According to Stuart Sweet, Directv officially announced to dealers that 119 was going away. Dish doesn't gain anything by Directv dropping 110/119, from what I've been led to understand about the FCC licensing rules Directv just needs something up there occupying at least one of their licensed transponders in a slot to maintain control of them. They can leave the satellites at 110/119 in place until T16 launches and a new satellite is at 101, then move D8 from 101 to 119 to keep a hold on that. D8 has fuel life until 2034, that's a long time for Dish to wait. Not sure if Directv could easily hold 110, but its only three transponders so probably not worth them caring about.
Even if Directv abandoned these slots completely, it isn't clear how long they must be abandoned before the FCC would allow someone else to request use of them. Dish wouldn't be able to "put them to use immediately". I imagine Directv could do some delaying tactics to drag it out for years. At any rate, the satellite at 119 is licensed to mid 2021, and may well have fuel life after that. Directv just needs something to occupy one or more transponders...they don't need to have any customers receiving what is being broadcast.
I'm not sure whether Directv can actually transfer these licenses to Dish (when this sort of thing happened in the past where Directv picked up additional transponders they were buying a whole company) If it is possible, I'm sure AT&T would be willing to listen to Dish's offer though they could decide to only sell at a ridiculous price Dish wouldn't be willing to pay.

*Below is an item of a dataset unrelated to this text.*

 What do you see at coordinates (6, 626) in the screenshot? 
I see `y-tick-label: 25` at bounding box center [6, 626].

If they can't actually sell them, they could have Dish pay for Directv to abandon them and immediately notify the FCC they want to terminate those transponder licenses to pave the way for Dish to get them more quickly (it wouldn't be guaranteed Dish would get them if someone else requested them, though that seems unlikely)
Currently Directv is using 1 4K channel per transponder. The plan as I understand it (from what Directv's former CTO said a few years ago) when they go to reverse band is they'll bond pairs of transponders and carry three channels - thus 54 channels on the 36 reverse band transponders. Others have claimed they will bond three transponders though I haven't seen any reference to that from Directv. It really doesn't matter though, it would probably be somewhere between 48 and 60 4K channels on those 36 transponders with a three transponder bonding.

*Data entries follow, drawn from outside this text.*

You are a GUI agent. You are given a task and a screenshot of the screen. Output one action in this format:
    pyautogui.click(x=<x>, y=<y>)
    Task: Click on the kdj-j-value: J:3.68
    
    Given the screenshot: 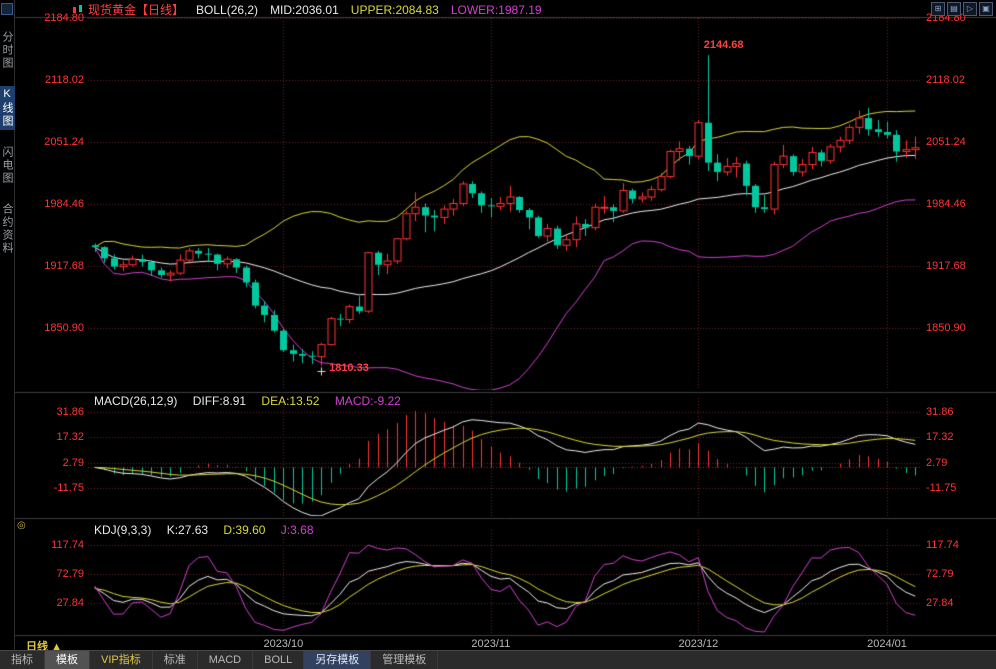 What is the action you would take?
    pyautogui.click(x=297, y=530)
    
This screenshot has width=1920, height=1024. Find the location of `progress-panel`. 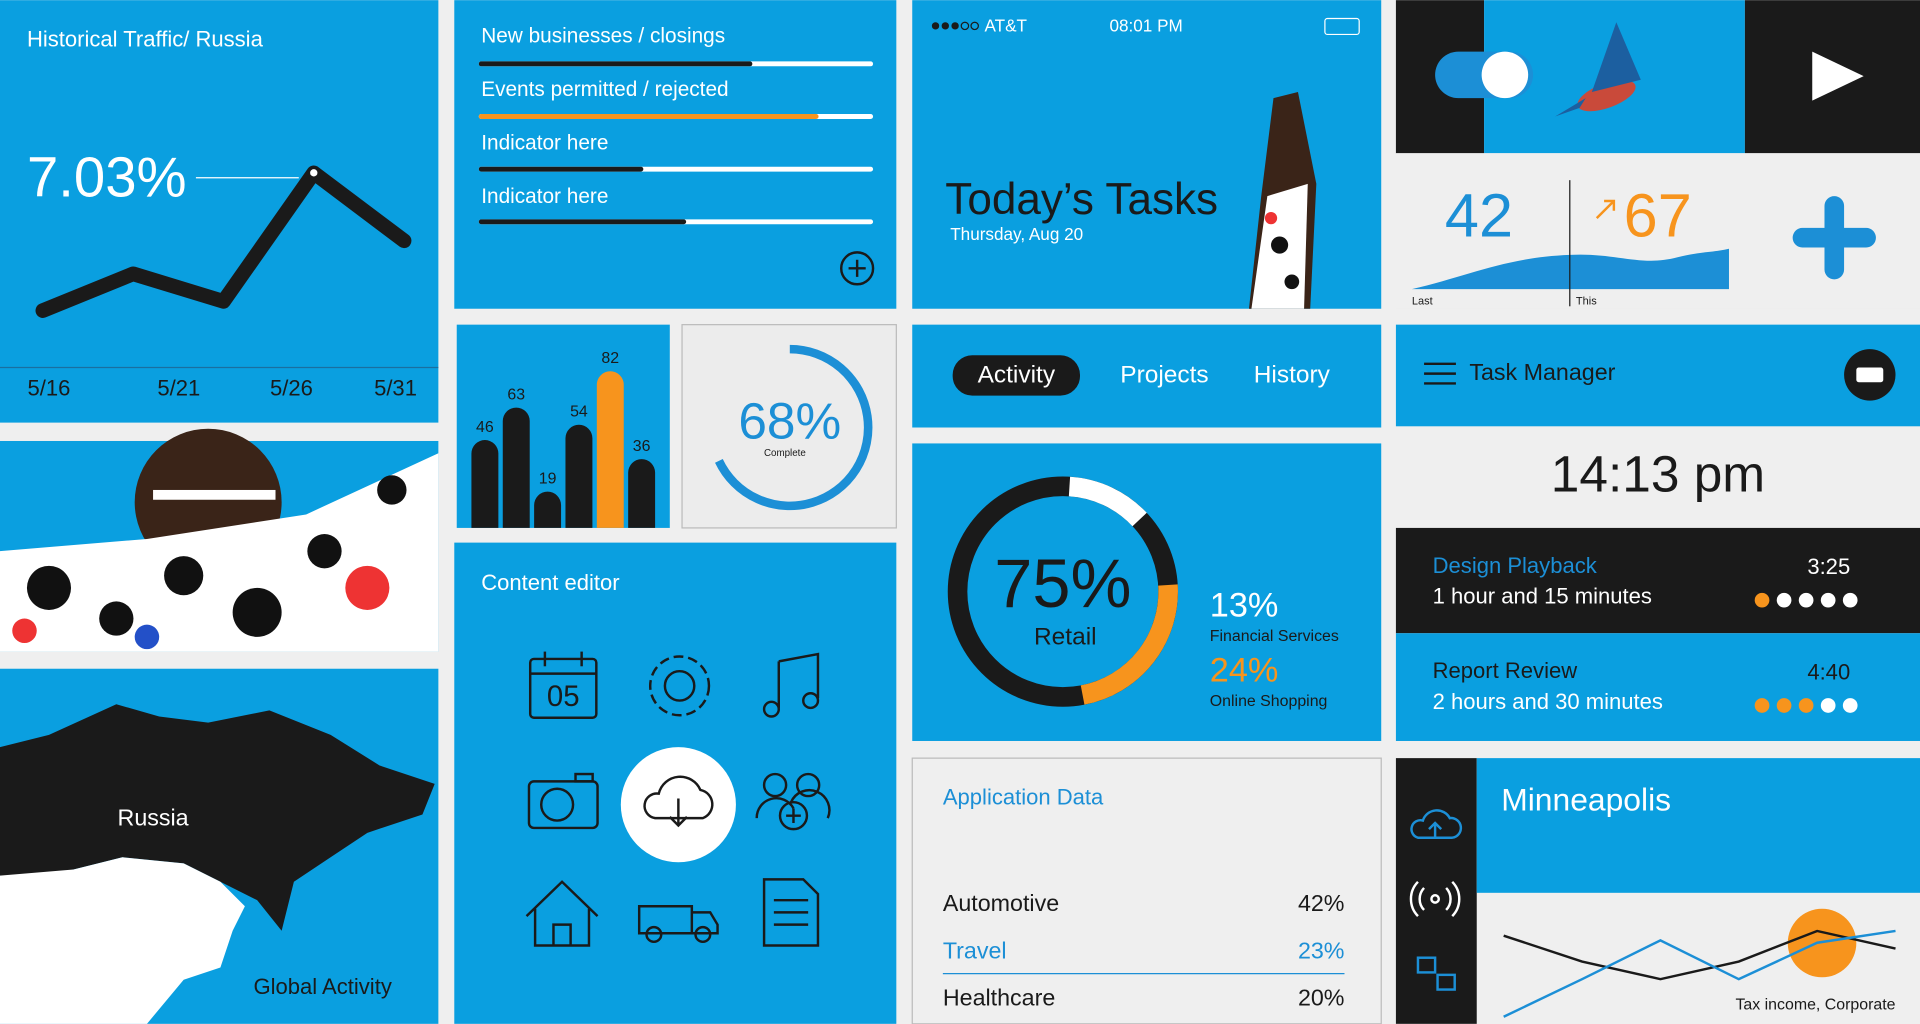

progress-panel is located at coordinates (789, 426).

IMHO there's very little chance there will ever be 48 4K channels, given that we are still at ZERO nearly three years after Directv was first able to deliver 4K. Directv is ready, but there is no HBO or ESPN or FS1 or NatGeo or any of the other channels people expected to see go 4K first - not only are they not there they haven't even announced any definite plans! The total number of channels will probably shrink quite a bit over the next 5-10 years, more people using VOD means having a lot of channels carrying the same stuff is unnecessary, so there will be HD bandwidth freed up over time if 4K ever starts catching on.